| Task directions |
Restating the records exactly is the whole task.

| Data records |
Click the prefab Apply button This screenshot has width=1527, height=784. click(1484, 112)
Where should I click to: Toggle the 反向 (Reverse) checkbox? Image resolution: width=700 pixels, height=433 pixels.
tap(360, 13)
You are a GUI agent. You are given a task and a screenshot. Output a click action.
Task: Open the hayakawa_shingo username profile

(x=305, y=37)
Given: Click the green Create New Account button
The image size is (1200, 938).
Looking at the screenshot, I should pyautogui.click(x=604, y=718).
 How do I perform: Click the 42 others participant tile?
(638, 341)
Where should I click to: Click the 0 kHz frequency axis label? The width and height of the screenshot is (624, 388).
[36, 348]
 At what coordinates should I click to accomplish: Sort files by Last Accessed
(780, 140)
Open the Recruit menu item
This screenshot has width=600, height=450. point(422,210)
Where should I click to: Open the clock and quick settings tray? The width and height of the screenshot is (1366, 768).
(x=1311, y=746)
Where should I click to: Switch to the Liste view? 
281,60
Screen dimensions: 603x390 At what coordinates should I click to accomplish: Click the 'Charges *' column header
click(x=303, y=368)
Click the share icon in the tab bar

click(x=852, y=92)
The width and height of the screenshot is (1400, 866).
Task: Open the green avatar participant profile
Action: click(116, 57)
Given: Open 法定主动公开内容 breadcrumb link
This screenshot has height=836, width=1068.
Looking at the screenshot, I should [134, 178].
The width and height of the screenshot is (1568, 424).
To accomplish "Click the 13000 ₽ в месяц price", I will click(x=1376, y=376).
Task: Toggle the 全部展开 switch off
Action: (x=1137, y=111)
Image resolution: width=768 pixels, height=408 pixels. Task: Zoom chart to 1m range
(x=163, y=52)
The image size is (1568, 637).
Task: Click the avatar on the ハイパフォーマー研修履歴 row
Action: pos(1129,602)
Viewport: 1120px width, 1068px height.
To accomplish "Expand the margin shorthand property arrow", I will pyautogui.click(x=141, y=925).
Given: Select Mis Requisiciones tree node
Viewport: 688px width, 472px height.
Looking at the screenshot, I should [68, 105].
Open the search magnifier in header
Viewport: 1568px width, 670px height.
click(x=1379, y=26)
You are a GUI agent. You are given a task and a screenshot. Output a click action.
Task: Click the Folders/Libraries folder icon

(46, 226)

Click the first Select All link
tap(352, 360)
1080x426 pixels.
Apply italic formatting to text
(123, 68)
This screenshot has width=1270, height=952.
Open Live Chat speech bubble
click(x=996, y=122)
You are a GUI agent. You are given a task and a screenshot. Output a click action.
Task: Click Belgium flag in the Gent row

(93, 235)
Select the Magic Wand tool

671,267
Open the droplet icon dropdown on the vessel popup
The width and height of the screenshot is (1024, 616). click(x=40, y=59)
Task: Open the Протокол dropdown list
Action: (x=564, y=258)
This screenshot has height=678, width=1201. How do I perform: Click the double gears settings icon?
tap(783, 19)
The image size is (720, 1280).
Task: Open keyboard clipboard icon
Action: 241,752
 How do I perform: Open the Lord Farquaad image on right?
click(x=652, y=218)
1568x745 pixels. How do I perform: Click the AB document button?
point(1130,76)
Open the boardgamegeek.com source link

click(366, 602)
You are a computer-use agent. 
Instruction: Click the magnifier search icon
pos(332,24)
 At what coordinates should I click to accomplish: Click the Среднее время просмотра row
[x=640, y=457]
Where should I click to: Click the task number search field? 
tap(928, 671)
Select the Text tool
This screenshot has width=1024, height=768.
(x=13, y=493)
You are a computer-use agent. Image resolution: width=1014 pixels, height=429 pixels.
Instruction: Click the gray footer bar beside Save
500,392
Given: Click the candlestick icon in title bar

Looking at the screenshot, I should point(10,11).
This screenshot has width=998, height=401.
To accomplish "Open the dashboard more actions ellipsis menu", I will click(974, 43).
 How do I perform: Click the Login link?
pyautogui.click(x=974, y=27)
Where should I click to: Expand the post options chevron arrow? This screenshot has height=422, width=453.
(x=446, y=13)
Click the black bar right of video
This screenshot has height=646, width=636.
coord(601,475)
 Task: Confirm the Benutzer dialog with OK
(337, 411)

| Task response |
Click the prefab Apply button This screenshot has width=1527, height=784. click(1484, 112)
Where should I click to: Toggle the 反向 (Reverse) checkbox? Image resolution: width=700 pixels, height=433 pixels.
tap(360, 13)
You are a GUI agent. You are given a task and a screenshot. Output a click action.
Task: Open the hayakawa_shingo username profile

(x=305, y=37)
Given: Click the green Create New Account button
The image size is (1200, 938).
Looking at the screenshot, I should pyautogui.click(x=604, y=718).
 How do I perform: Click the 42 others participant tile?
(638, 341)
Where should I click to: Click the 0 kHz frequency axis label? The width and height of the screenshot is (624, 388).
[36, 348]
 At what coordinates should I click to accomplish: Sort files by Last Accessed
(780, 140)
Open the Recruit menu item
This screenshot has width=600, height=450. point(422,210)
Where should I click to: Open the clock and quick settings tray? The width and height of the screenshot is (1366, 768).
(x=1311, y=746)
Where should I click to: Switch to the Liste view? 
281,60
Screen dimensions: 603x390 At what coordinates should I click to accomplish: Click the 'Charges *' column header
click(x=303, y=368)
Click the share icon in the tab bar

click(x=852, y=92)
The width and height of the screenshot is (1400, 866).
Task: Open the green avatar participant profile
Action: click(116, 57)
Given: Open 法定主动公开内容 breadcrumb link
This screenshot has height=836, width=1068.
Looking at the screenshot, I should [134, 178].
The width and height of the screenshot is (1568, 424).
To accomplish "Click the 13000 ₽ в месяц price", I will click(x=1376, y=376).
Task: Toggle the 全部展开 switch off
Action: (x=1137, y=111)
Image resolution: width=768 pixels, height=408 pixels. Task: Zoom chart to 1m range
(x=163, y=52)
The image size is (1568, 637).
Task: Click the avatar on the ハイパフォーマー研修履歴 row
Action: pos(1129,602)
Viewport: 1120px width, 1068px height.
To accomplish "Expand the margin shorthand property arrow", I will pyautogui.click(x=141, y=925).
Given: Select Mis Requisiciones tree node
Viewport: 688px width, 472px height.
Looking at the screenshot, I should [68, 105].
Open the search magnifier in header
Viewport: 1568px width, 670px height.
click(x=1379, y=26)
You are a GUI agent. You are given a task and a screenshot. Output a click action.
Task: Click the Folders/Libraries folder icon

(46, 226)

Click the first Select All link
tap(352, 360)
1080x426 pixels.
Apply italic formatting to text
(123, 68)
This screenshot has width=1270, height=952.
Open Live Chat speech bubble
click(x=996, y=122)
You are a GUI agent. You are given a task and a screenshot. Output a click action.
Task: Click Belgium flag in the Gent row

(93, 235)
Select the Magic Wand tool

671,267
Open the droplet icon dropdown on the vessel popup
The width and height of the screenshot is (1024, 616). click(x=40, y=59)
Task: Open the Протокол dropdown list
Action: (x=564, y=258)
This screenshot has height=678, width=1201. How do I perform: Click the double gears settings icon?
tap(783, 19)
The image size is (720, 1280).
Task: Open keyboard clipboard icon
Action: 241,752
 How do I perform: Open the Lord Farquaad image on right?
click(x=652, y=218)
1568x745 pixels. How do I perform: Click the AB document button?
point(1130,76)
Open the boardgamegeek.com source link

click(366, 602)
You are a computer-use agent. 
Instruction: Click the magnifier search icon
pos(332,24)
 At what coordinates should I click to accomplish: Click the Среднее время просмотра row
[x=640, y=457]
Where should I click to: Click the task number search field? 
tap(928, 671)
Select the Text tool
This screenshot has width=1024, height=768.
(x=13, y=493)
You are a computer-use agent. Image resolution: width=1014 pixels, height=429 pixels.
Instruction: Click the gray footer bar beside Save
500,392
Given: Click the candlestick icon in title bar

Looking at the screenshot, I should point(10,11).
This screenshot has width=998, height=401.
To accomplish "Open the dashboard more actions ellipsis menu", I will click(974, 43).
 How do I perform: Click the Login link?
pyautogui.click(x=974, y=27)
Where should I click to: Expand the post options chevron arrow? This screenshot has height=422, width=453.
(x=446, y=13)
Click the black bar right of video
This screenshot has height=646, width=636.
coord(601,475)
 Task: Confirm the Benutzer dialog with OK
(337, 411)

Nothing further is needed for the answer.